*** Source data ***
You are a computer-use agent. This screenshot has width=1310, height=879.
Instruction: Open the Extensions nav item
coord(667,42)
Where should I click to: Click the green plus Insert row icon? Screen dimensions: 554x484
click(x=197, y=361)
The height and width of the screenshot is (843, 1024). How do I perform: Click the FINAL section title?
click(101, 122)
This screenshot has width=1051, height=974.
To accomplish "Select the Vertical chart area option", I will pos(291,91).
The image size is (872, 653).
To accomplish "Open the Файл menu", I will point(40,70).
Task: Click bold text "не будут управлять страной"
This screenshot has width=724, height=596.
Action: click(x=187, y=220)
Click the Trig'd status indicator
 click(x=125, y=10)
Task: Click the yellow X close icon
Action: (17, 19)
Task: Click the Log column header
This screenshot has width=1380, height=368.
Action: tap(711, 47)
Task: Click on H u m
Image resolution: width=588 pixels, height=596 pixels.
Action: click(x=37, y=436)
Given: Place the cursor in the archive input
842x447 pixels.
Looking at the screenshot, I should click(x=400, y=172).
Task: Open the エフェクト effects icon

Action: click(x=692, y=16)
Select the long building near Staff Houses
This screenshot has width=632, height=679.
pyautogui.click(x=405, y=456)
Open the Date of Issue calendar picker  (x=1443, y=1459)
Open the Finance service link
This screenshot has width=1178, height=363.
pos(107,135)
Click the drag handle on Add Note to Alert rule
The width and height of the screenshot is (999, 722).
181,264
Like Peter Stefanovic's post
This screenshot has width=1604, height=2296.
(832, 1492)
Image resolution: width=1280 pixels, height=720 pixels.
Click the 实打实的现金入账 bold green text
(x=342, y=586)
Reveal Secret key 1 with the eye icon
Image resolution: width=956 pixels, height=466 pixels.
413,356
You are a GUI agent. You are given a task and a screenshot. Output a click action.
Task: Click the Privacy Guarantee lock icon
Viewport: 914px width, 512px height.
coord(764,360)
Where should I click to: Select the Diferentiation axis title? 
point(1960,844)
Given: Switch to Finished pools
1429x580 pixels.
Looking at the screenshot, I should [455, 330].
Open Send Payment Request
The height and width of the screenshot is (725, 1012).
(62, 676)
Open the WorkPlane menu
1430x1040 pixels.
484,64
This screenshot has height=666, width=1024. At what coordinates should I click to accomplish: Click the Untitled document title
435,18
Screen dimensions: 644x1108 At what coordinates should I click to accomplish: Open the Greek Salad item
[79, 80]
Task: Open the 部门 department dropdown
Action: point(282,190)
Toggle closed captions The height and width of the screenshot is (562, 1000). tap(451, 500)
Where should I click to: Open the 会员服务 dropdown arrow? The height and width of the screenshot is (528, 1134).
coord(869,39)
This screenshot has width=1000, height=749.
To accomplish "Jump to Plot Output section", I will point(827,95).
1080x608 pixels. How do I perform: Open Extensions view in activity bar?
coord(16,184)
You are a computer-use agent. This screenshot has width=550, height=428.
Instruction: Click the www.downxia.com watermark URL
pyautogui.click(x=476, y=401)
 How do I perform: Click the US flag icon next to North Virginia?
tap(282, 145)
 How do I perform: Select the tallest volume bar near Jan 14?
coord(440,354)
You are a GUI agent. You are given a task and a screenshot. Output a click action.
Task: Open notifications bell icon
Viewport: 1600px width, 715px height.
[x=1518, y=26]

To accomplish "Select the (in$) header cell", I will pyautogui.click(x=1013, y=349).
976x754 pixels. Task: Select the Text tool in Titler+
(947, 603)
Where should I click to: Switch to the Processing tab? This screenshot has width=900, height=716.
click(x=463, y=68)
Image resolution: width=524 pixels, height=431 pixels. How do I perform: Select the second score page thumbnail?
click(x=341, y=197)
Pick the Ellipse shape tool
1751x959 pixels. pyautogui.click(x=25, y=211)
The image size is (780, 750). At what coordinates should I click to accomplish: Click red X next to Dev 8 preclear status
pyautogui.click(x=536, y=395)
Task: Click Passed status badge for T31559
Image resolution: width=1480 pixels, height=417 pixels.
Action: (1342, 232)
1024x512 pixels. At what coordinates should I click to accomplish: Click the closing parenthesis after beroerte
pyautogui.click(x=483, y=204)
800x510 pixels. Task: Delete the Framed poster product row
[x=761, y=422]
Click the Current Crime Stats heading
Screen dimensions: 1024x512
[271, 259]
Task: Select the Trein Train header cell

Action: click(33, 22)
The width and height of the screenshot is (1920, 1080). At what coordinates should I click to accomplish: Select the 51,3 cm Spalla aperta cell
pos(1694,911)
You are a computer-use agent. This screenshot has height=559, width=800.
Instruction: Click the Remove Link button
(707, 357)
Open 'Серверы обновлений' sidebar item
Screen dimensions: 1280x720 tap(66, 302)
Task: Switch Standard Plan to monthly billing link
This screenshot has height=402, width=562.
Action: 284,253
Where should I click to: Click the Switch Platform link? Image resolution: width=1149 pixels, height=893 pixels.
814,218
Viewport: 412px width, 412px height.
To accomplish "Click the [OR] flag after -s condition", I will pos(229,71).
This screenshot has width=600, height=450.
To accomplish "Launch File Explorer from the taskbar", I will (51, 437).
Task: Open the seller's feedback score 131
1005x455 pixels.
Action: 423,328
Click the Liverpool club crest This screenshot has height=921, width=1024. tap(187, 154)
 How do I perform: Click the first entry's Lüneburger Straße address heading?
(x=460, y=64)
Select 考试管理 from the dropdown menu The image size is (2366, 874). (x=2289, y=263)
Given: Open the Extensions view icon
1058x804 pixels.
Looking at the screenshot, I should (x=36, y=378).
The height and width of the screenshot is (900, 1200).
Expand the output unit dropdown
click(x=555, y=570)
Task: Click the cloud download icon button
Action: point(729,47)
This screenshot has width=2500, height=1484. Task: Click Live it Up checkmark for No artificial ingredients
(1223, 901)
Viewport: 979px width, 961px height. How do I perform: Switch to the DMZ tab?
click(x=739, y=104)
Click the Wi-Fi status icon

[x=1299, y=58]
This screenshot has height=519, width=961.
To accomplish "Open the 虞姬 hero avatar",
*** End of Source data ***
Search the material above for "computer". Pull out each line where it shows up.

You are a computer-use agent. This screenshot has width=1310, height=879.
You are a computer-use agent. This screenshot has width=550, height=428.
You are a computer-use agent. This screenshot has height=559, width=800.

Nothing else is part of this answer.